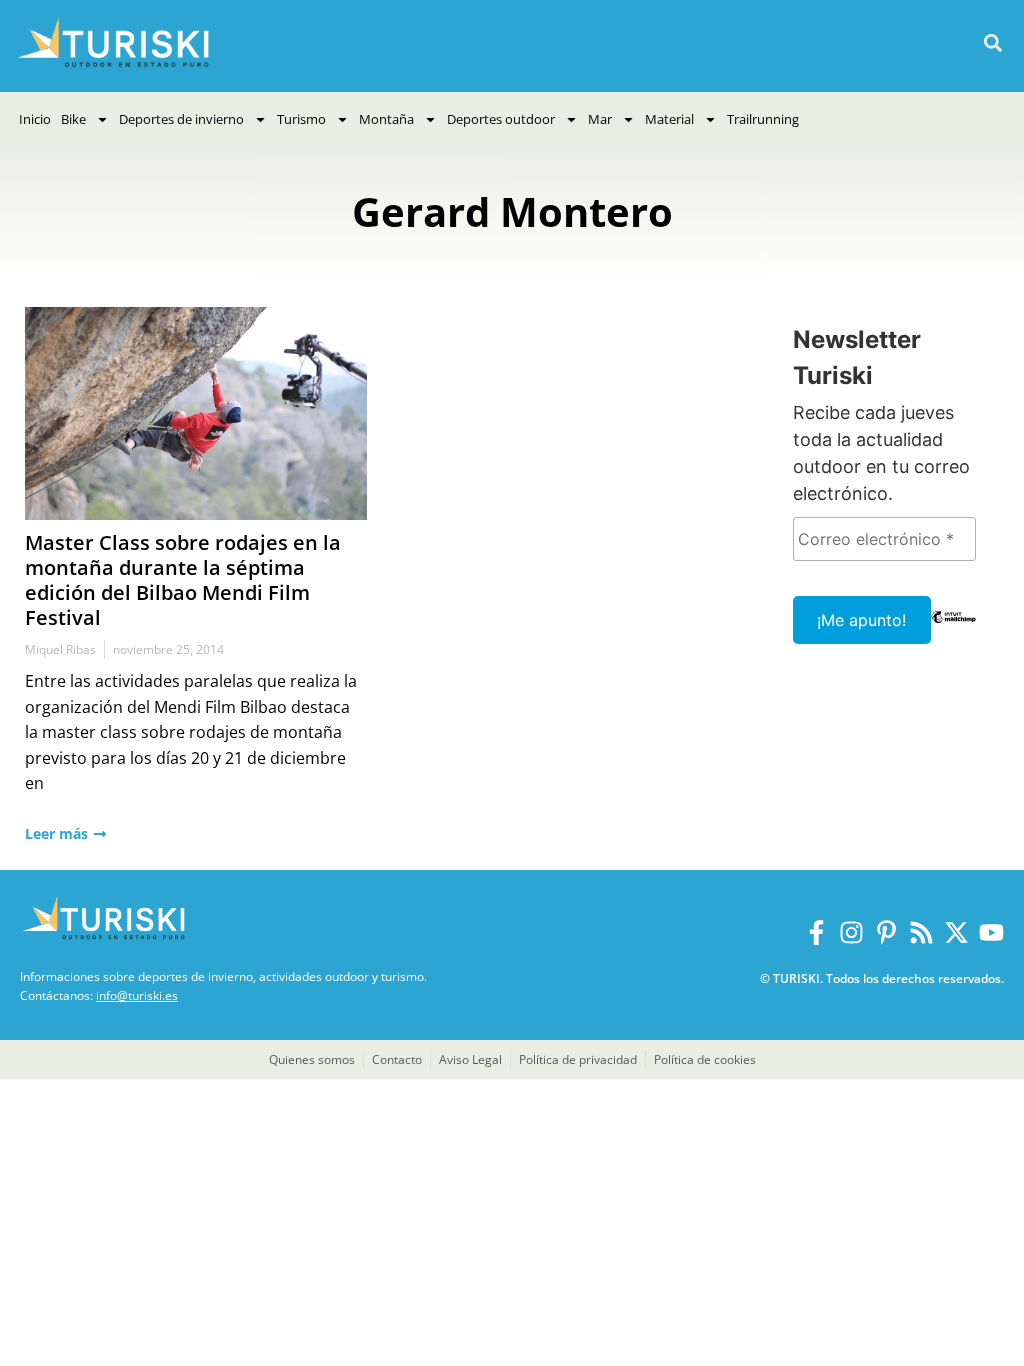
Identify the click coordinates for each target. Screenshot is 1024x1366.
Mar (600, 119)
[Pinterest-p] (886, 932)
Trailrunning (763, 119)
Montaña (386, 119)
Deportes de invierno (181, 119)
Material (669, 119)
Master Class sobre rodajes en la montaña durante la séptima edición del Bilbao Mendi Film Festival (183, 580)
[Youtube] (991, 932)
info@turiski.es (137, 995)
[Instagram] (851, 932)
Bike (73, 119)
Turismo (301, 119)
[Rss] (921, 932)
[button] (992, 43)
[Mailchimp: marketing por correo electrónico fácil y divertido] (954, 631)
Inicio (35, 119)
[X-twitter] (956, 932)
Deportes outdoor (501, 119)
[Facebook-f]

•••••

Starting with the line that holds "Bike (73, 119)", copy each remaining line of the listing above exactly, through the last one.

» ANSWER TO THIS TASK:
Bike (73, 119)
Turismo (301, 119)
[Rss] (921, 932)
[button] (992, 43)
[Mailchimp: marketing por correo electrónico fácil y divertido] (954, 631)
Inicio (35, 119)
[X-twitter] (956, 932)
Deportes outdoor (501, 119)
[Facebook-f]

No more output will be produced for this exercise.